------ The data ------

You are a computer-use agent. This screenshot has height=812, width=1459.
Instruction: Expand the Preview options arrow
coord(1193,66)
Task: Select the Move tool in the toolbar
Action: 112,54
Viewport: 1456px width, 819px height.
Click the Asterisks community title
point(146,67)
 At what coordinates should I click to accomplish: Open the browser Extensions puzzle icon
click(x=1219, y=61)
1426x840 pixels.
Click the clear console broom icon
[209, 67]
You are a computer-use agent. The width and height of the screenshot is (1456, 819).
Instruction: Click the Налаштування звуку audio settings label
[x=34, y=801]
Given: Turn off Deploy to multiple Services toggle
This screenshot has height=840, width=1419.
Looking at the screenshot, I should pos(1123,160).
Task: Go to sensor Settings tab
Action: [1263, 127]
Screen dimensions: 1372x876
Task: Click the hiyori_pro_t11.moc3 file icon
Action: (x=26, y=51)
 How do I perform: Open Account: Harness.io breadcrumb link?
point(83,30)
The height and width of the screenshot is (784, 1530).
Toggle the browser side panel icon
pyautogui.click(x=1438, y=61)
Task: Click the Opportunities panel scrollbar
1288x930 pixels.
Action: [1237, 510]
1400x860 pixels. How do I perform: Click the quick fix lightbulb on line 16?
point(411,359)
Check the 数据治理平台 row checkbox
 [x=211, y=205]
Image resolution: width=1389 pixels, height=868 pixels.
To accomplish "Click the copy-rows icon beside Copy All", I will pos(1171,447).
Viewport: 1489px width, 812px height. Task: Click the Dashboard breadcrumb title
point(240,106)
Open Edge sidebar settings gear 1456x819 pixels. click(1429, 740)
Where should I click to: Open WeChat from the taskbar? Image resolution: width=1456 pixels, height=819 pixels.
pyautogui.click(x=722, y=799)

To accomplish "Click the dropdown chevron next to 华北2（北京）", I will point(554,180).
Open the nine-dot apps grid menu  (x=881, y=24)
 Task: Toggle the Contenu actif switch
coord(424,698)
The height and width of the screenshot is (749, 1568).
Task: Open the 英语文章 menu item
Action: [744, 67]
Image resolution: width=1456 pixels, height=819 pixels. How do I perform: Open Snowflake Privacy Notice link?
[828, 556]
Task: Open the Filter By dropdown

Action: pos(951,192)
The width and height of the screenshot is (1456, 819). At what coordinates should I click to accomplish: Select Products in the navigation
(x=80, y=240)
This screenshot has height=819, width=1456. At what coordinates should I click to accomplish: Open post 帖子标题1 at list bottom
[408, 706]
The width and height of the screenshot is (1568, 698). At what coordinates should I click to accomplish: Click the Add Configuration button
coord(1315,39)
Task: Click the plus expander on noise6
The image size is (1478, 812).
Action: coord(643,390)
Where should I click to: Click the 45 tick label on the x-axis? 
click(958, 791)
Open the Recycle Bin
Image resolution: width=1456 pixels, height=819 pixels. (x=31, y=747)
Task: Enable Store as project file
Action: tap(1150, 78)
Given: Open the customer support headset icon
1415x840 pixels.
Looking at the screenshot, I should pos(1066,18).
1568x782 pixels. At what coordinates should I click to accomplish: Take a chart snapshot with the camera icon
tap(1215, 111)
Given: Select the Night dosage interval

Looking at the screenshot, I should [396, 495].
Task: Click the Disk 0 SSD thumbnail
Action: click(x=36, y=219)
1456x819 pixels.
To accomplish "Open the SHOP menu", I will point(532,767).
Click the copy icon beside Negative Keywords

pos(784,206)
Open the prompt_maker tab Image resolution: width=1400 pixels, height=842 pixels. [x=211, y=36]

------

• Work required: Which lines of the records above hold the word "computer"? Copy each of them.

• Task result:
You are a computer-use agent. This screenshot has height=812, width=1459.
You are a computer-use agent. The width and height of the screenshot is (1456, 819).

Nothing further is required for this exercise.